Not only did Defendant 2 play a critical role in giving and receiving illegal money of KRW 5 billion from Nonindicted Co. 16, but also deposited and washing money in several passbooks, making it difficult to trace it difficult for Defendant 2 to pursue it, and some of the money was used for his own interest.

However, in full view of all the circumstances, including the fact that the defendant led to the crime of this case under the direction of Defendant 2, who is the chairman of Dog terms and conditions of sentencing, and the age, character, family environment, etc. of the defendant, he/she shall be sentenced to a concurrent judgment as ordered by the court [the defendant wishes to be judged as a bribe of another case (Seoul High Court 2008No3296) at the time of his/her indictment as this case, but he/she has been sentenced to a delay of trial due to the examination of the co-defendant of this case and was sentenced to three years and six months in the court of final appeal (Supreme Court 2009Do56555) at the time of the court of final appeal (Supreme Court 2009Do5655).

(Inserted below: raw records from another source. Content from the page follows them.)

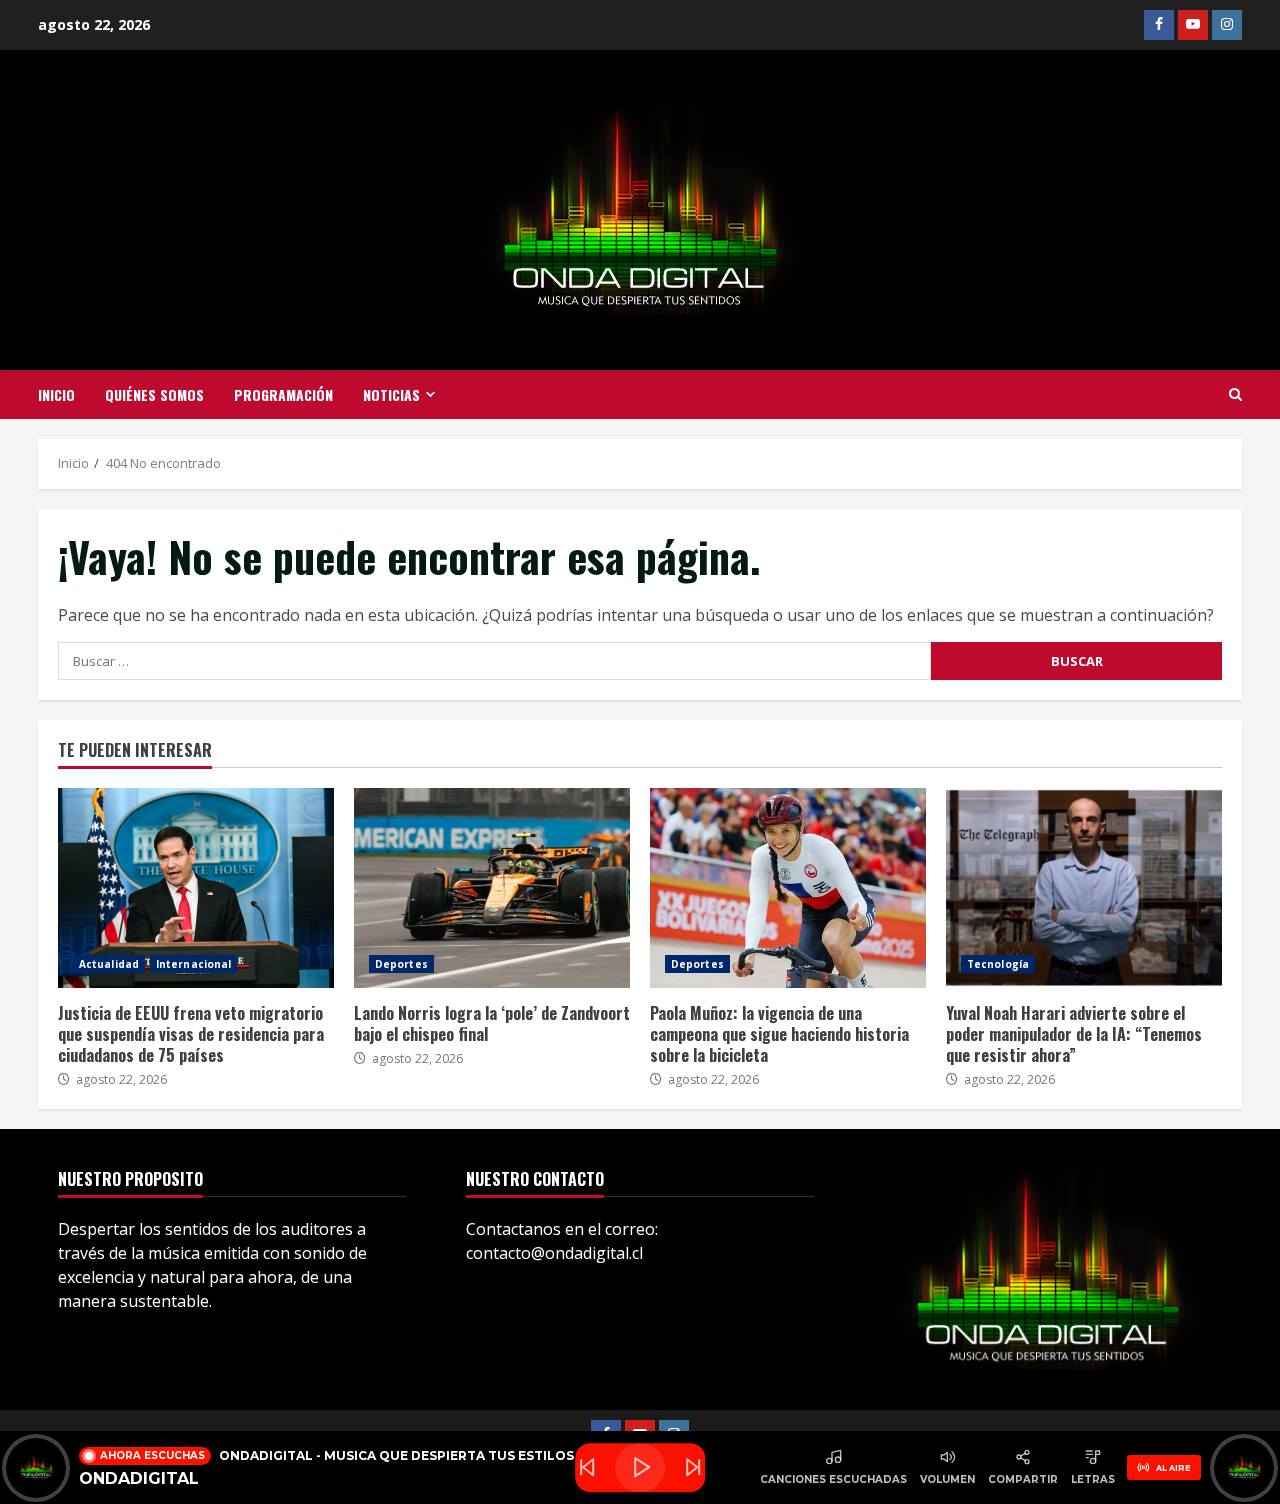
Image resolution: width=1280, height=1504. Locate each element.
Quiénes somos (154, 394)
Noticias (391, 394)
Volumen (947, 1479)
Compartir (1023, 1479)
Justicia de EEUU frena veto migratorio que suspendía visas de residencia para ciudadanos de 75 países (196, 888)
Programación (283, 394)
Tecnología (998, 964)
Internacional (193, 964)
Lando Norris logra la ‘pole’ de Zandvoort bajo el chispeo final (492, 888)
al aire (1173, 1468)
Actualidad (109, 964)
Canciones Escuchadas (833, 1479)
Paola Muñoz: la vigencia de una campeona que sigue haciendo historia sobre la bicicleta (788, 888)
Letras (1093, 1479)
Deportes (401, 964)
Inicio (56, 394)
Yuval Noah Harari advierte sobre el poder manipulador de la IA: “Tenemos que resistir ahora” (1084, 888)
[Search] (1235, 395)
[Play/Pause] (640, 1468)
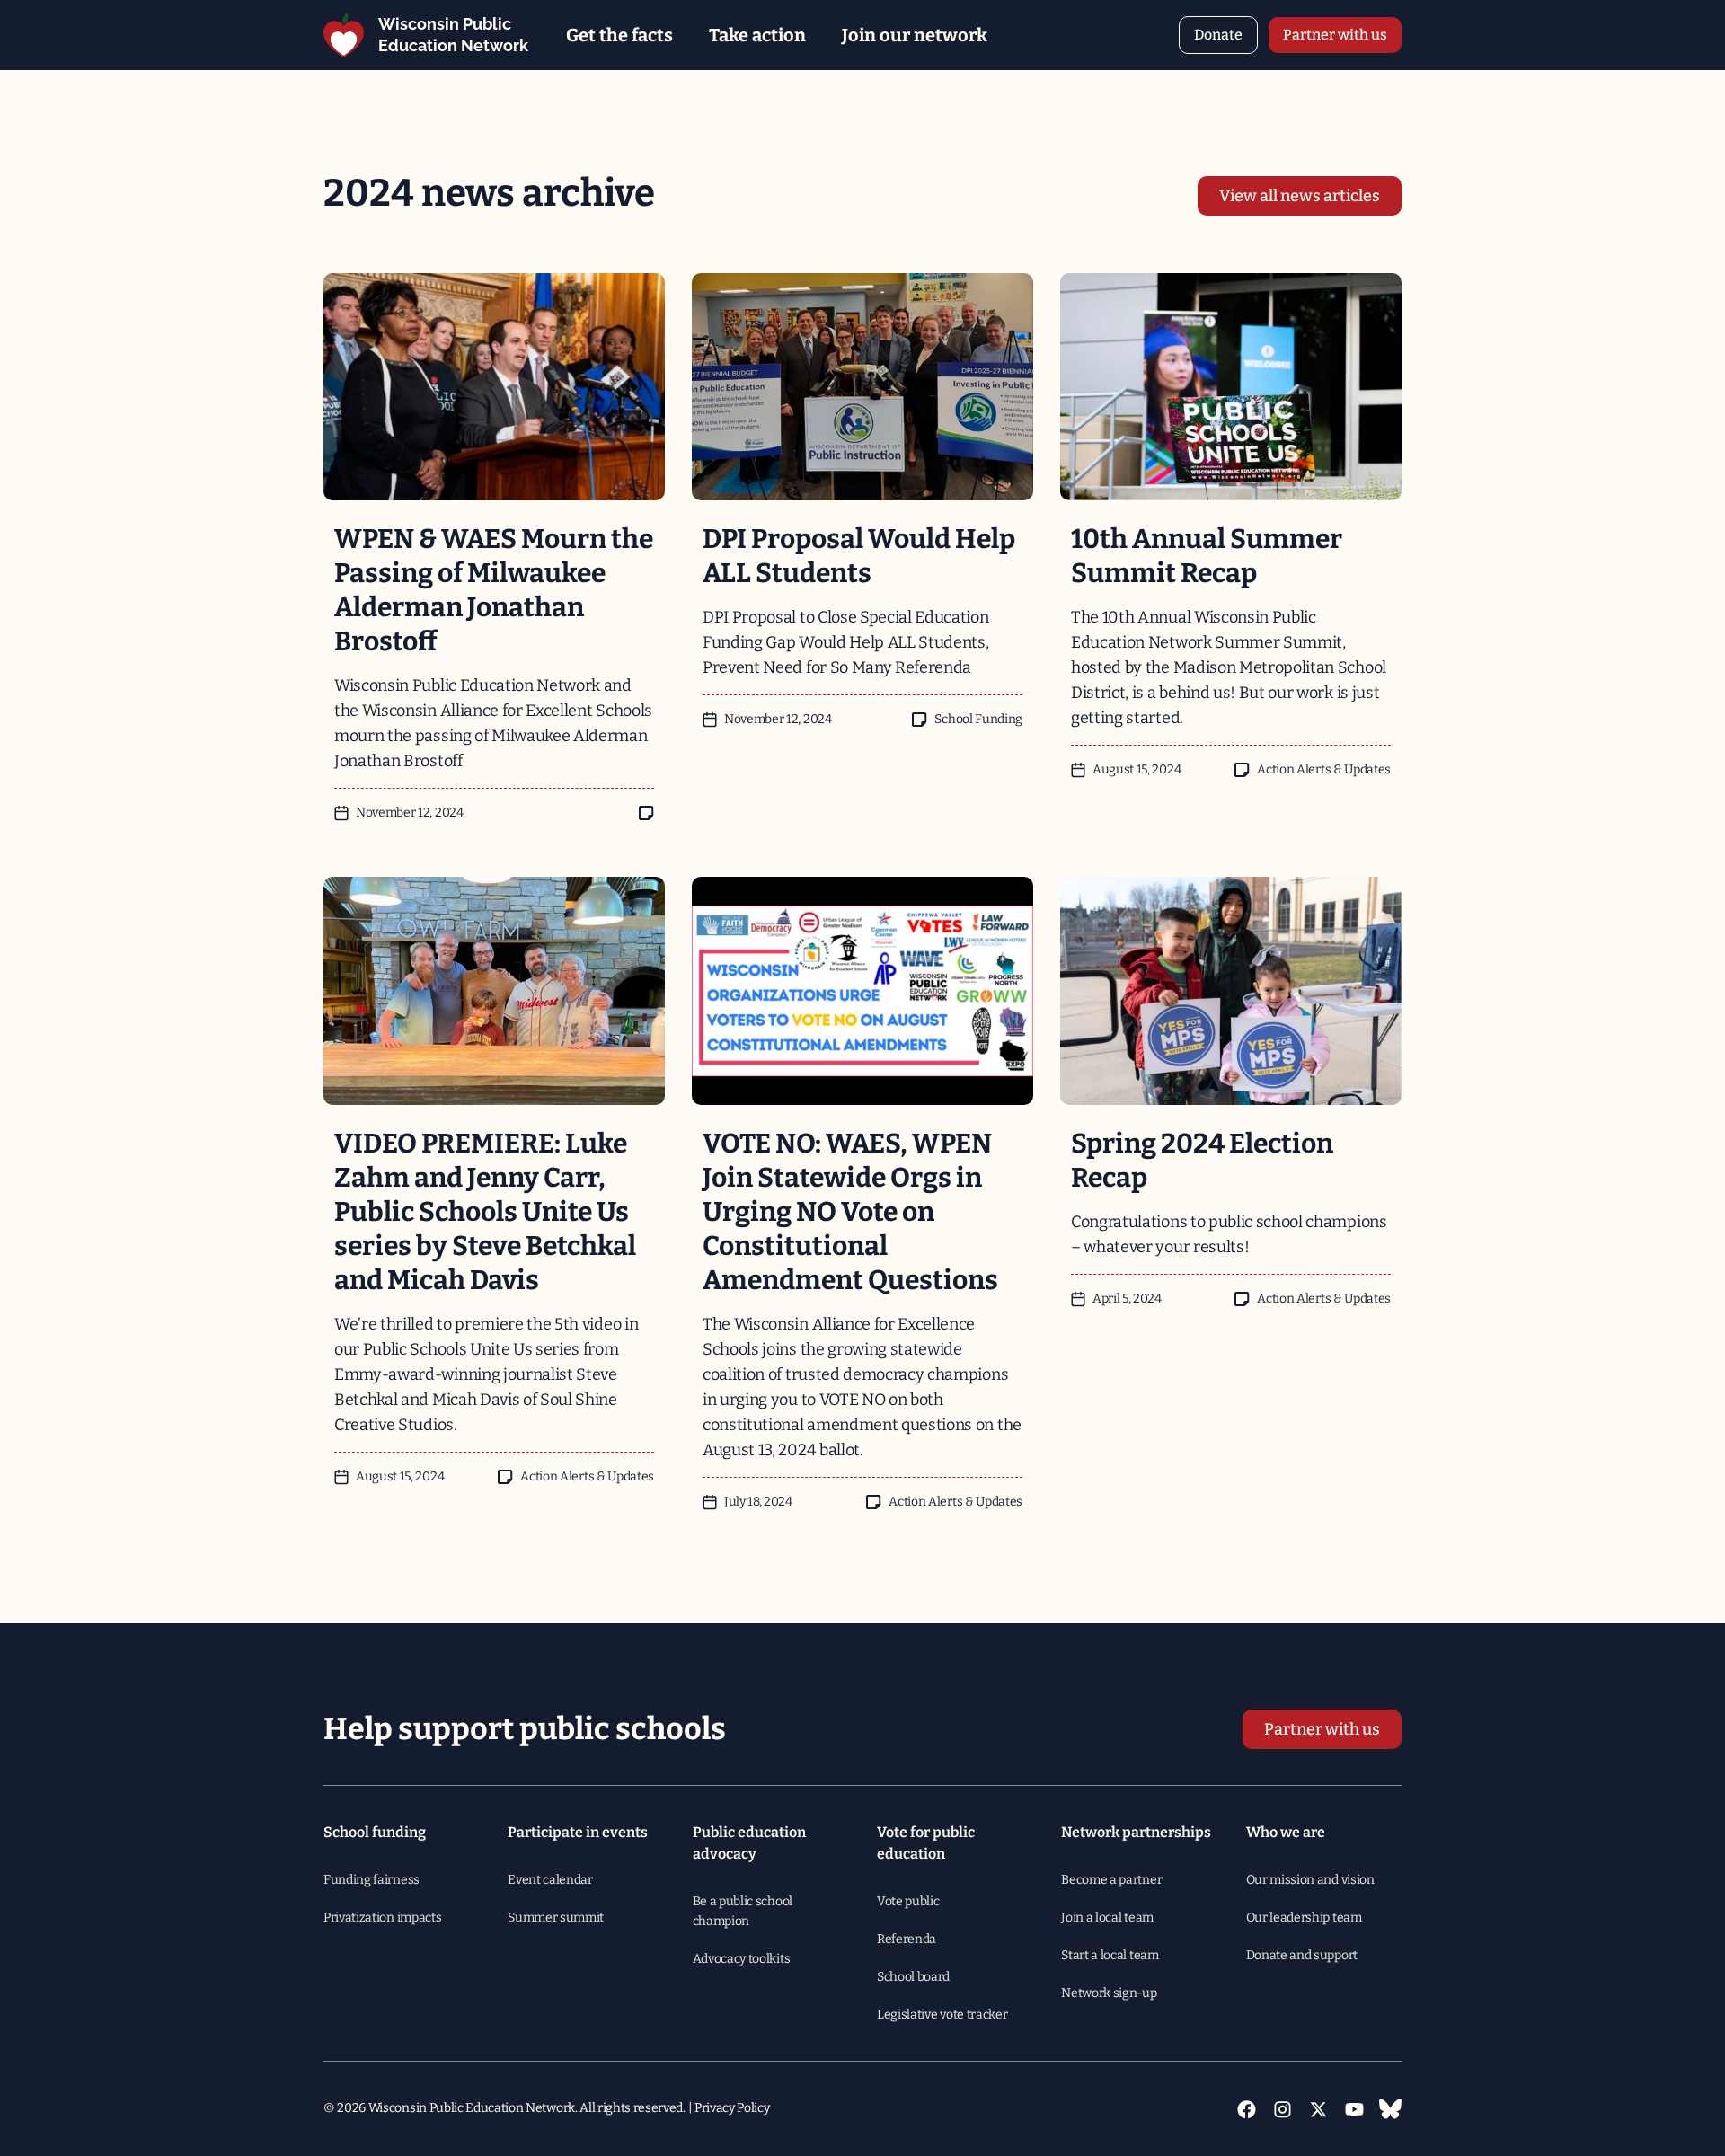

Since the above judgment has not yet become final and conclusive, the decision of this case or the sentencing of the defendant was not considered as a result of the above judgment].

5. Defendant 6

The fact that the defendant has contributed to the development of the national economy while operating the non-indicted 16 Stock Company, and that it has led to the crime of this case in the course of selling and disposing of ○○ Securities by obtaining an order from the Financial Supervisory Commission for the disposal of ○ Securities.

However, the Defendant: (a) provided non-indicted 15 and 18 to the office; and (b) attempted expenses for Defendant 2 on a systematic basis; (c) provided a bribe by actively proposing a large amount of honorariums; and (d) the Defendant was able to sell ○ ○ ○ ○ ○ ○ ○ ○ ○ ○ ○ ○ ○ to the non-indicted 2, 38; and (c) even if the sale price was determined based on the stock price, the ○ ○ ○ ○ ○ ○ ○ ○ ○ ○ ○ ○ ○ ○ ○ ○ ○ ○ ○ ○ ○ ○ ○ ○ ○ ○ ○ ○ ○ ○ ○ ○ ○ ○ ○ ○ ○’s acquisition of ○ ○ ○ ○ ○ ○ ○ ○ ○ ○ ○ ○ ○ ○ ○ ○ ○ ○ in the process of prosecution investigation and trial.

6. Defendant 7

Unlike the Defendant spent Defendant 2 through Nonindicted 38, who was the pro-friendly relationship with the former president at the time, the Defendant was involved in the discussion on the payment of honorariums to Defendant 2 through Defendant 5, and it is difficult to view that the Defendant is less liable in light of the degree of his participation, such as preparing false documents in order to pretend the name of KRW 5 billion as advisory fees, etc.

However, the defendant appears to have caused the crime of this case according to the orders of the defendant 6, the fact that he did not have the amount of profit acquired individually even though he did an illegal act, the defendant was detained at the investigation stage and cooperateed in the prosecutor's investigation by the prosecutor's investigation. The defendant's mistake is divided and seriously reflected, and all other circumstances that are conditions for sentencing, such as the defendant's age, character, family environment, etc., shall be determined as ordered by the order.